One local lawmaker yesterday wrote to the U.S. Department of Homeland Security secretary about Guam’s need for a visa-waiver program — or at least the same parole authority that’s been extended for the Northern Mariana Islands — for Chinese and Russian tourists to help bolster the island’s economy.
The triple disasters in Japan have taken a toll on Guam’s tourism industry, wrote Sen. Tina Muña Barnes.
“Natural disasters and the specter of radioactive fallout have led to a 22% decline in visitor arrivals from Japan to Guam,” she said. “Wage hours are being reduced, some industry employees have been furloughed, and too many of Guam’s citizens are being forced out of work and onto welfare.”
Thus Barnes is asking Homeland Security Secretary Janet Napolitano to allow Guam free access to these emerging markets to keep afloat the visitor arrivals.
Other U.S agencies are on board to allow the expanded program, according to Gov. Eddie Calvo.

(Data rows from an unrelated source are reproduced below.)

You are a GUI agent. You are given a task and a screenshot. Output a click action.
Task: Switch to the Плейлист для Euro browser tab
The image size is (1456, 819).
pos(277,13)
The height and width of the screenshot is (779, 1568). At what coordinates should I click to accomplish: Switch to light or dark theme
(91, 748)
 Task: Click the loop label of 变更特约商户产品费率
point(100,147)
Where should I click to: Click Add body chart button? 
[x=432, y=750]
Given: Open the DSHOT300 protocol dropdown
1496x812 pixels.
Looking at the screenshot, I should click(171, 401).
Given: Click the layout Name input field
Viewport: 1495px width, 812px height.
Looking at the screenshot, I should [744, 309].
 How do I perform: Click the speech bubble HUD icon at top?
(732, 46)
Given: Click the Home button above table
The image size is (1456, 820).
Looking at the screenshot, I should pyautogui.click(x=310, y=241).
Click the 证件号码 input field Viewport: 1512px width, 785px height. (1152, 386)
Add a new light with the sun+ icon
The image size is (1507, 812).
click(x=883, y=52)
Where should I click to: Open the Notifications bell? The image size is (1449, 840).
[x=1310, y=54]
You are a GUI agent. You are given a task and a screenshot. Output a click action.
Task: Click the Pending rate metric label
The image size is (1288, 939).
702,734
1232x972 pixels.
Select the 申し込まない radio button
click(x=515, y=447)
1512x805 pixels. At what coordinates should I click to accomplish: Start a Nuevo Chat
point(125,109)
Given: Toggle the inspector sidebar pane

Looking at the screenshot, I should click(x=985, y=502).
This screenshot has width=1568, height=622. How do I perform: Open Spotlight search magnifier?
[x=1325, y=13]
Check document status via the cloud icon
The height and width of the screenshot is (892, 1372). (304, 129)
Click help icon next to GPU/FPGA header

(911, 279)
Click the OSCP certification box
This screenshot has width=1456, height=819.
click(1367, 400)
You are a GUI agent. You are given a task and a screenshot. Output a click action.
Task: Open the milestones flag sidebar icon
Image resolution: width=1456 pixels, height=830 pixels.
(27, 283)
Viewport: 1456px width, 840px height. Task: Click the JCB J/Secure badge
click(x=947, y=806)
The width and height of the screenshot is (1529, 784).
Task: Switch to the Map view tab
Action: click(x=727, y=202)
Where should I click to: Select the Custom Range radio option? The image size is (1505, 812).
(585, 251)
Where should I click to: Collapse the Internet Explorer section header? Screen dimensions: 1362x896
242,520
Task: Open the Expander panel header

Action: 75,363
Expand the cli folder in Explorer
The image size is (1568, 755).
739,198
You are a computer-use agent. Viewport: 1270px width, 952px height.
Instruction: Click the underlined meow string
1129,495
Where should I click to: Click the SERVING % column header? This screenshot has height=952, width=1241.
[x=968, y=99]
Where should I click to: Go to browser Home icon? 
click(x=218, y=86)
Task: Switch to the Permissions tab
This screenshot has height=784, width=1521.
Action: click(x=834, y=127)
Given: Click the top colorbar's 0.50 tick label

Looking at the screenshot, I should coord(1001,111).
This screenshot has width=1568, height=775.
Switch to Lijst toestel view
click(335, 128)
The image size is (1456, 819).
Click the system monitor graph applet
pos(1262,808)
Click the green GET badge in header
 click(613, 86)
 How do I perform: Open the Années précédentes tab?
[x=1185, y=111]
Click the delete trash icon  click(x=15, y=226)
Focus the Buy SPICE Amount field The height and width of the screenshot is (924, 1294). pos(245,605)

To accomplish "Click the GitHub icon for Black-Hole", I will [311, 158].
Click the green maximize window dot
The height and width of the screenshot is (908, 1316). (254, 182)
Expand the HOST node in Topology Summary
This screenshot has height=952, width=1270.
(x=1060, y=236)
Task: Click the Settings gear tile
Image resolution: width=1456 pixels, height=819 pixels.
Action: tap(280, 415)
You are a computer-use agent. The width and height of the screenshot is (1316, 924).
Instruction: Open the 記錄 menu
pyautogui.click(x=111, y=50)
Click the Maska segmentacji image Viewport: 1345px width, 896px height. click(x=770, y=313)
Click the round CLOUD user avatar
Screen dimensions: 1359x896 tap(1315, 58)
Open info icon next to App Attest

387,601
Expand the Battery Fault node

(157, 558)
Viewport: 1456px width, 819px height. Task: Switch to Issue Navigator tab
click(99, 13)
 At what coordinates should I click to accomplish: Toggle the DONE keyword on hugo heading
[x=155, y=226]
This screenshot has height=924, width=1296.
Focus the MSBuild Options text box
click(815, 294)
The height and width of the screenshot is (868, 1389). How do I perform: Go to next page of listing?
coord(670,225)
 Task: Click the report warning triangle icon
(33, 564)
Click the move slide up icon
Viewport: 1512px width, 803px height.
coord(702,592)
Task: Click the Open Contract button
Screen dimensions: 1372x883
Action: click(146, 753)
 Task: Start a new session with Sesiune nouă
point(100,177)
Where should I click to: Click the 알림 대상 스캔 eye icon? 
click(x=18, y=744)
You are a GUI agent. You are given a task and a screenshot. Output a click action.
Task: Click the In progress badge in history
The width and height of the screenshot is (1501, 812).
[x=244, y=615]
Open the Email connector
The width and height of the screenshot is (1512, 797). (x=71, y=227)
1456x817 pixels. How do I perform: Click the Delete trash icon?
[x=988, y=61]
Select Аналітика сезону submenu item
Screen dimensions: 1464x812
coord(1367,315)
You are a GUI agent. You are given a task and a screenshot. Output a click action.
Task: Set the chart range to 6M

During a recent trip to the mainland, Calvo met with the U.S. State Department, the Department of Defense, the Department of Homeland Security, and the White House in Washington, D.C., on this issue, he said.
Calvo learned the State Department is currently seeking closer trade relations between the United States and China — so much so they invited Calvo to participate in two trade missions between American and Chinese governors, he said in a press release.
“The last hurdle is with Homeland Security — everyone else is on board,” Calvo said. “We still need to understand what their objections are, because if we’re just speaking on the technical merits, there is no reason why we can’t have this visa waiver program. I’ve made it clear: the federal government must support Guam in her quest to realize her full economic potential.”
Barnes told Napolitano that if she is concerned about security, she should be assured that Defense Department installations on Guam are secured by the U.S. Armed Forces.
“Surely, any security concerns one might have regarding a China-Russia Visa Waiver program for Guam are addressed in existing base security protocols,” Barnes said.